***** Passage to read

TFQA: Tools for Quantitative Archaeology - Statistical Analysis Software for Archaeology TFQA
TFQA Logo

TFQA: Tools for Quantitative Archaeology
     kintigh@tfqa.com   +1 (505) 395-7979

TFQA Home
TFQA Documentation
TFQA Orders
Kintigh (ASU Directory)


Program Conventions

This section provides general information concerning user interaction with the programs, including the program prompts and the format required of data files. Each program gains the information that it needs by prompting you with a series of questions that follow some simple conventions, described below. The programs obtain their data from files that are created by use of a text editor (such as notepad) or are output by other programs. A flexible format used in reading and writing numeric data files, so that these data sets should be easy to interface with programs outside this package.

Every attempt has been made to make the programs well-behaved and easy to use. In general, the defaults are conservative and are designed to protect you; for example, they will not erase files without your permission. If you're not sure what a prompt means, refer to the documentation or take the default. Once you begin to use the programs, you should not need to refer much to the documentation. However, it is worthwhile to read through the documentation at least once in order to understand the scope and flexibility of the programs. As with any package that you purchase, you should make a backup copy in case something happens to the one you are using.

The documentation is intended to convey the necessary information to run the programs. While I have tried to make it reflect the behavior of the programs as they now stand, occasional changes are made to the programs that may make the documentation in some ways inaccurate. In many cases, the changes should be obvious. When new options are added, they are generally added in such a way that the default response does the best thing.

I have not attempted to provide comprehensive information on the use of these methods. However, a number of references are included in the discussions and a bibliography is provided at the end of this documentation. A comprehensive summary of the spatial analysis techniques is provided by Kintigh (1990) and Blankholm (1991).

PROMPTS

Most programs are documented mainly by explaining the questions asked by the program. Because the data and answers to previous prompts affect later choices, not all prompts in the documentation will appear during each run. This simply indicates that the question is not relevant, given the data and previous responses.

In general, the program prompts are self-explanatory. However, the statement of some basic conventions may help answer questions that arise. There are six basic classes of prompts, yes-no prompts, key word prompts, integer prompts, real prompts, file name, and text prompts. For each prompt, the default response, obtained by hitting Enter, is shown in braces. For example "File Exists; OK to Erase It {N} ?" is asking if it may over-write an existing file, and a reply of Enter or N would be equivalent. If nothing is given in braces, then there is no default. Except for text prompts, upper, lower, and mixed case are treated the same. Thus, CERAMIC.DAT, ceramic.dat, and CeRaMiC.DaT are considered the same.

**********
***** Record excerpts

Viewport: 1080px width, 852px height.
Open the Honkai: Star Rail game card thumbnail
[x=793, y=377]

**********
***** Record excerpts

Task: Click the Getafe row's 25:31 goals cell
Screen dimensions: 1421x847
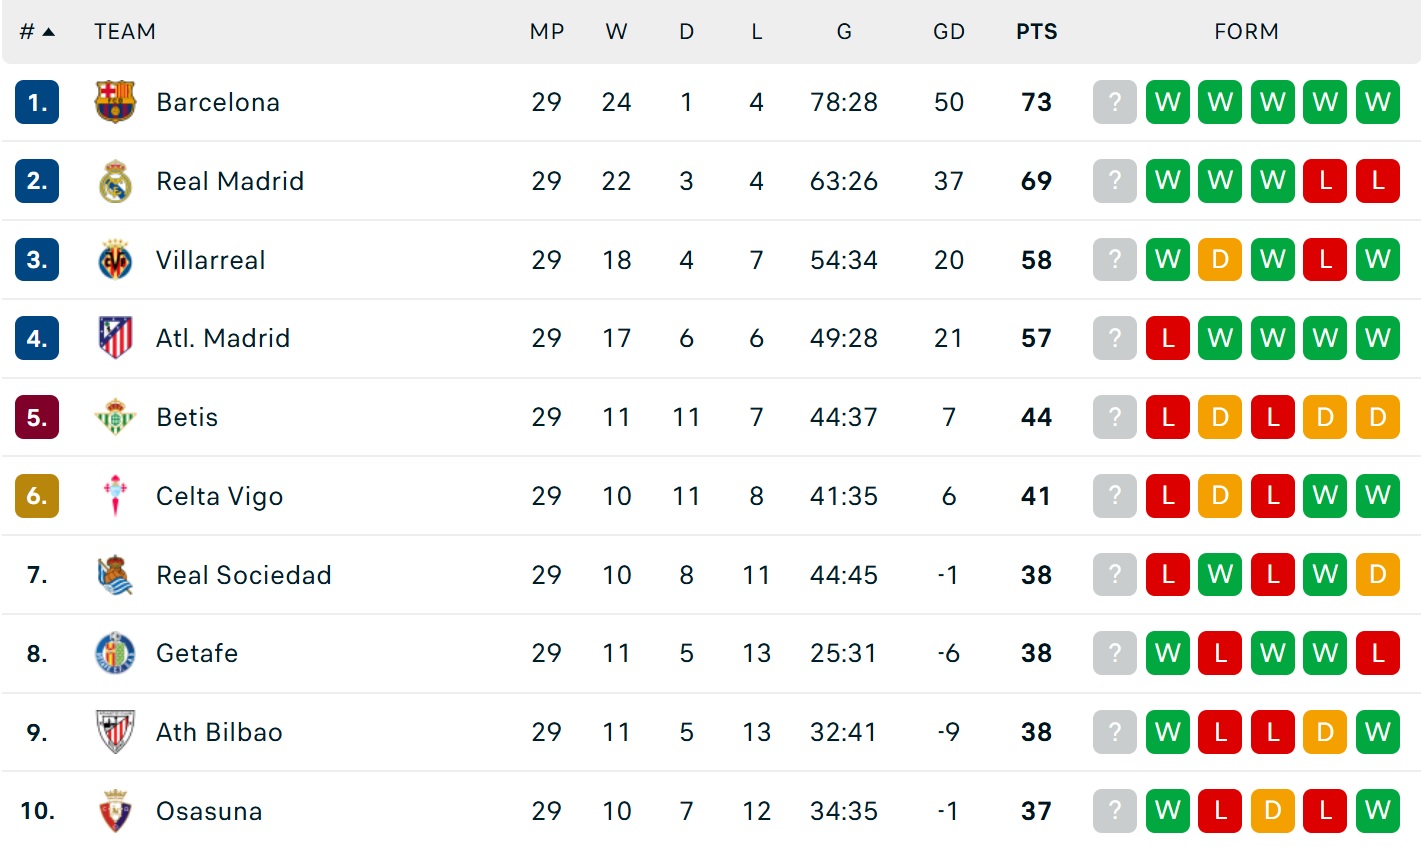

**********
***** Record excerpts

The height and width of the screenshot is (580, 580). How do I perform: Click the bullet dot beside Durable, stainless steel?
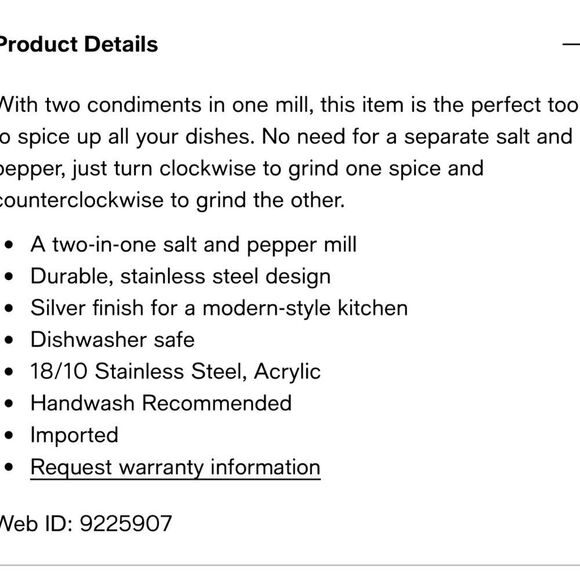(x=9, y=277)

**********

Work to complete -
Reproduce the passage of the program conventions page between "I have not attempted" and "and Blankholm (1991).", inclusive, swapping "bibliography" for "reference list".

Correct answer -
I have not attempted to provide comprehensive information on the use of these methods. However, a number of references are included in the discussions and a reference list is provided at the end of this documentation. A comprehensive summary of the spatial analysis techniques is provided by Kintigh (1990) and Blankholm (1991).